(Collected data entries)
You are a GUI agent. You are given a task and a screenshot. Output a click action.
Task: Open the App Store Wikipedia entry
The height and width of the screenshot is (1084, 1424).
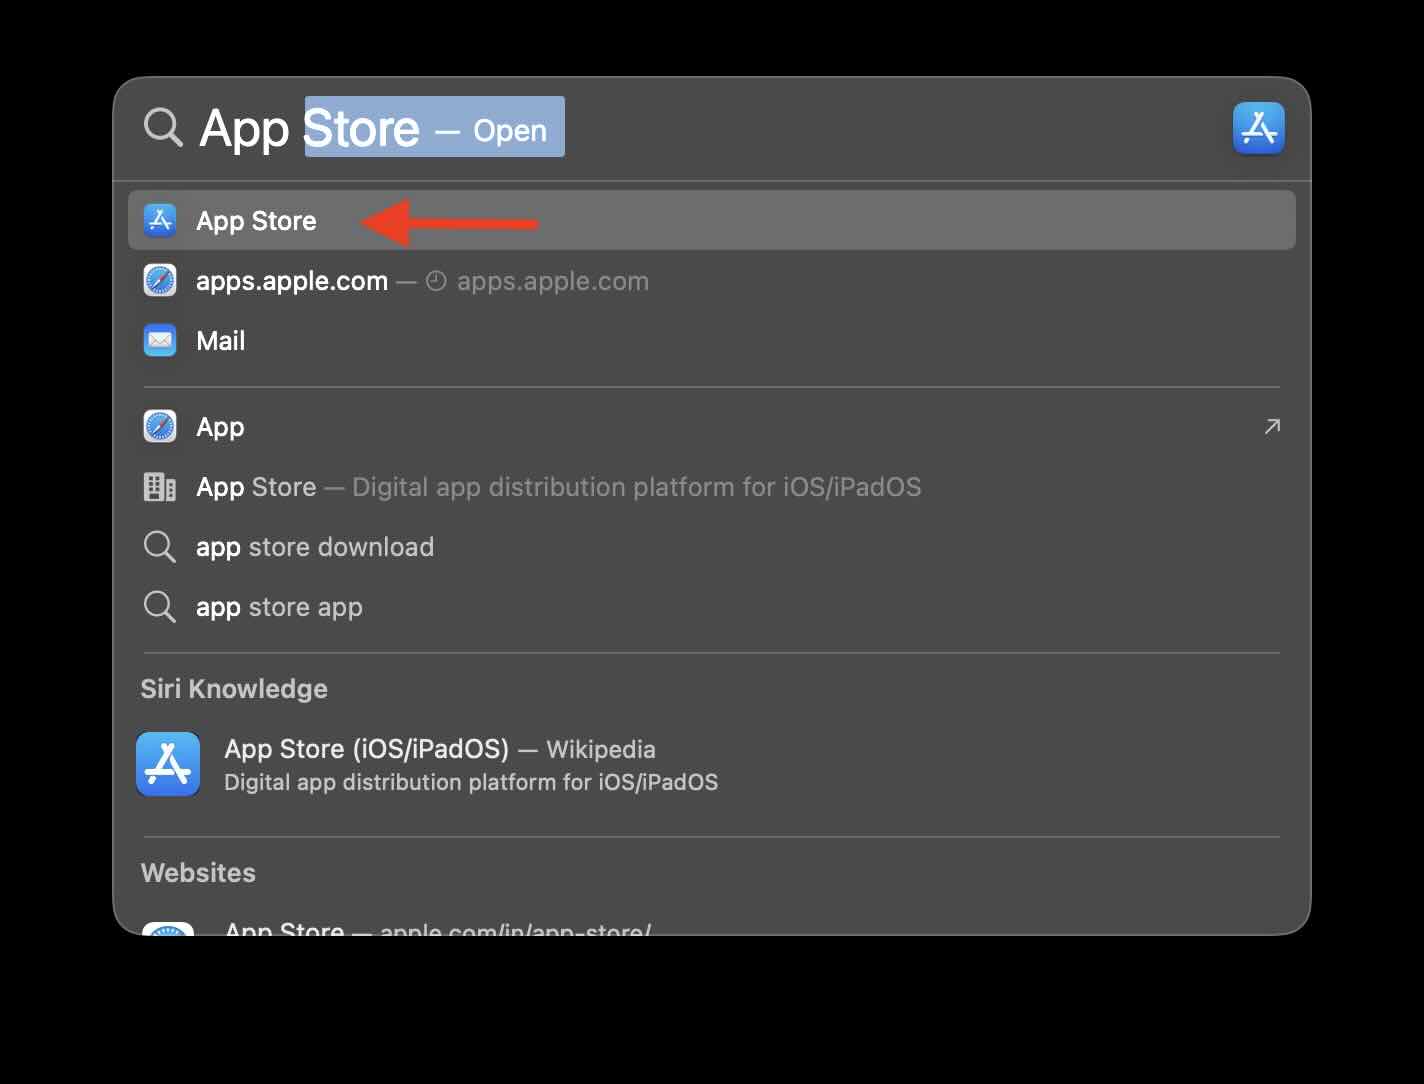(x=439, y=749)
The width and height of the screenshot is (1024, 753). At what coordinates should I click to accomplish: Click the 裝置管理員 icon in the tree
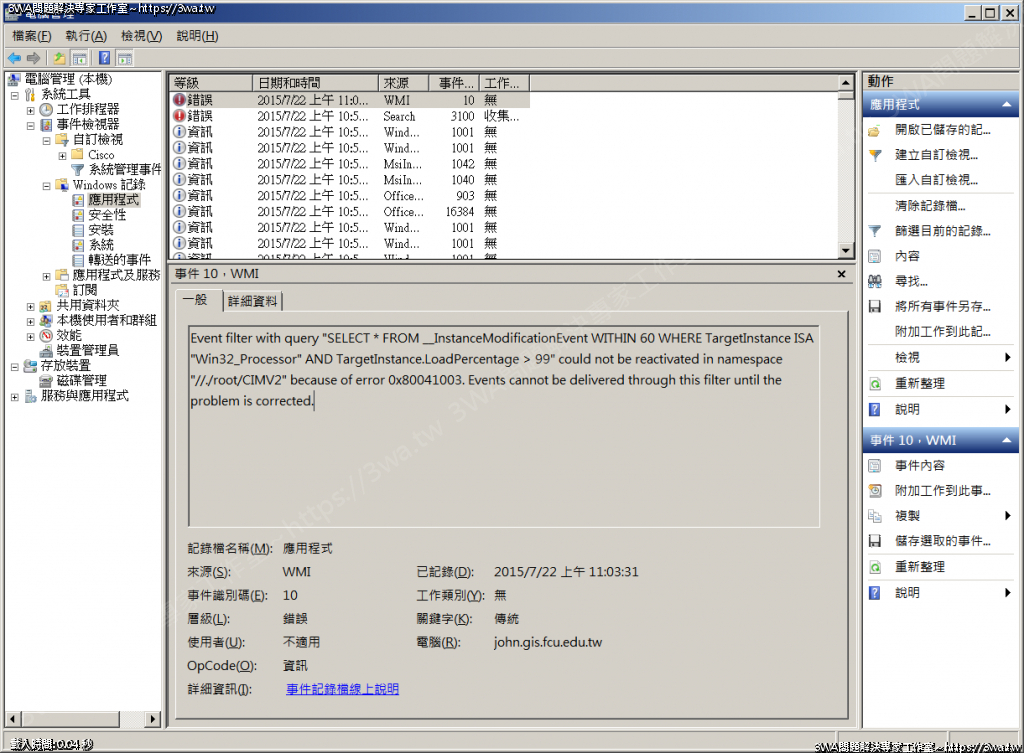(46, 350)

## TASK INSTRUCTIONS:
A faithful copy of the data is required: each word kept, each picture omitted.

## FINAL ANSWER:
You are a GUI agent. You are given a task and a screenshot. Output a click action.
Task: Open the App Store Wikipedia entry
The height and width of the screenshot is (1084, 1424).
(x=439, y=749)
The width and height of the screenshot is (1024, 753). At what coordinates should I click to accomplish: Click the 裝置管理員 icon in the tree
(46, 350)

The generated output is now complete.